Render every line of the records below as a JSON list of strings, with one string per line and no blank lines. Leave the pictures out of the answer.

→ **Listing**:
..........

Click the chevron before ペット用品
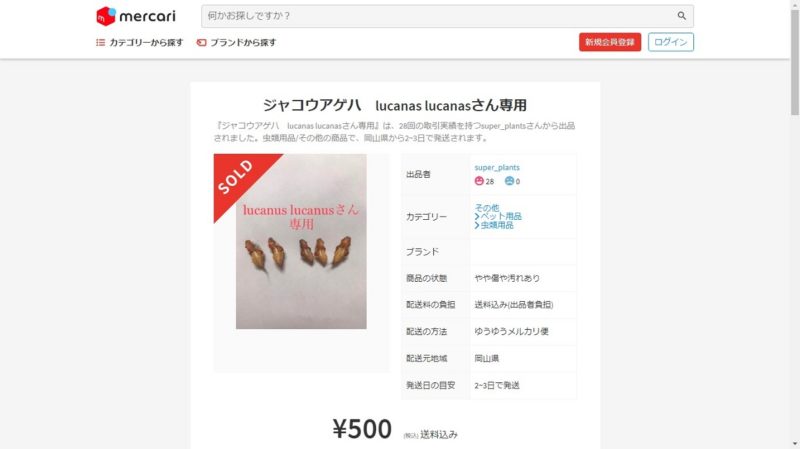 coord(477,216)
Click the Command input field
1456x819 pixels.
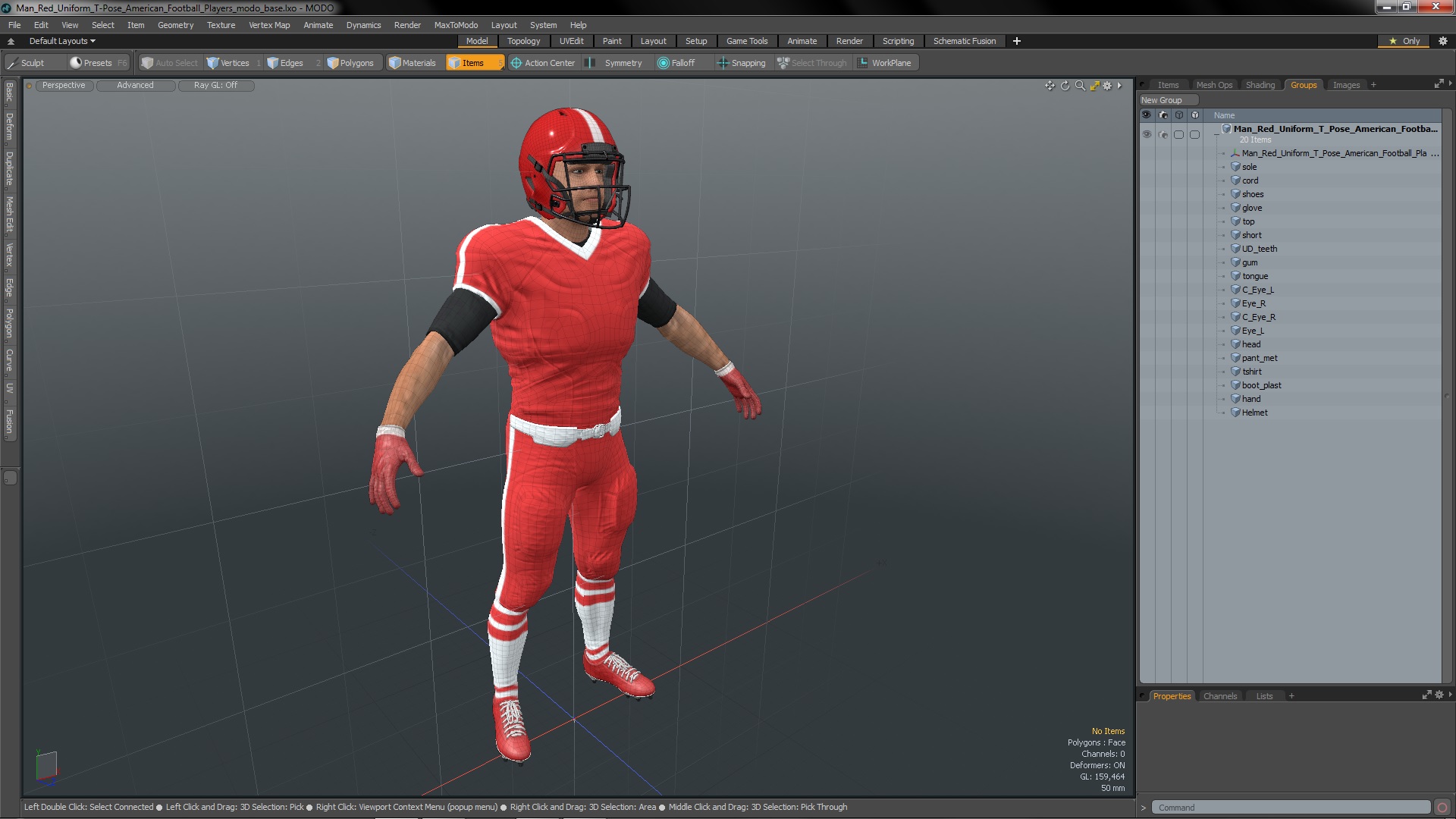click(x=1289, y=808)
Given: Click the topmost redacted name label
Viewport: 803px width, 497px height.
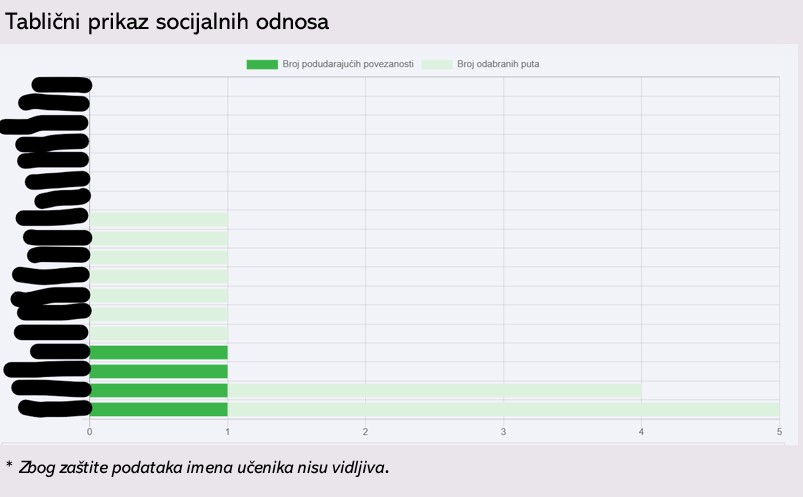Looking at the screenshot, I should 61,85.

..........

→ **Response below**:
[
  "Click the chevron before ペット用品",
  " coord(477,216)",
  "Click the Command input field",
  "1456x819 pixels.",
  "click(x=1289, y=808)",
  "Given: Click the topmost redacted name label",
  "Viewport: 803px width, 497px height.",
  "Looking at the screenshot, I should 61,85."
]